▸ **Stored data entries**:
· · ·

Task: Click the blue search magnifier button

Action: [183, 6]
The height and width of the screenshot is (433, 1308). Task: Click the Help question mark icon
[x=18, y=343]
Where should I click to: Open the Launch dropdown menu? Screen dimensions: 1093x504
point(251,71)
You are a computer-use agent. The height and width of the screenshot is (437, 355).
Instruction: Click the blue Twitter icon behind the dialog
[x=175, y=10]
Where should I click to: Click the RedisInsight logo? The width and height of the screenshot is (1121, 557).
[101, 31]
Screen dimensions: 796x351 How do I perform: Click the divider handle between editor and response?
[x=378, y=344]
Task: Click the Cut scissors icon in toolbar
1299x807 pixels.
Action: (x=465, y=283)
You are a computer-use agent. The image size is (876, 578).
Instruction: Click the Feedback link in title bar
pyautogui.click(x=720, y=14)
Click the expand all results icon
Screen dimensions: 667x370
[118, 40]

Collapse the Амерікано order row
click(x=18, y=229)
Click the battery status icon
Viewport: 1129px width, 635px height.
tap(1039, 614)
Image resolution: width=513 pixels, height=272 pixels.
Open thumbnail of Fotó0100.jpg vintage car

· · ·

▸ **Instructions to follow**: Copy each line above exactly as it stands.

▸ **Answer for the task**:
Task: Click the blue search magnifier button

Action: [183, 6]
The height and width of the screenshot is (433, 1308). Task: Click the Help question mark icon
[x=18, y=343]
Where should I click to: Open the Launch dropdown menu? Screen dimensions: 1093x504
point(251,71)
You are a computer-use agent. The height and width of the screenshot is (437, 355).
Instruction: Click the blue Twitter icon behind the dialog
[x=175, y=10]
Where should I click to: Click the RedisInsight logo? The width and height of the screenshot is (1121, 557).
[101, 31]
Screen dimensions: 796x351 How do I perform: Click the divider handle between editor and response?
[x=378, y=344]
Task: Click the Cut scissors icon in toolbar
1299x807 pixels.
Action: (x=465, y=283)
You are a computer-use agent. The image size is (876, 578).
Instruction: Click the Feedback link in title bar
pyautogui.click(x=720, y=14)
Click the expand all results icon
Screen dimensions: 667x370
[118, 40]

Collapse the Амерікано order row
click(x=18, y=229)
Click the battery status icon
Viewport: 1129px width, 635px height.
tap(1039, 614)
Image resolution: width=513 pixels, height=272 pixels.
Open thumbnail of Fotó0100.jpg vintage car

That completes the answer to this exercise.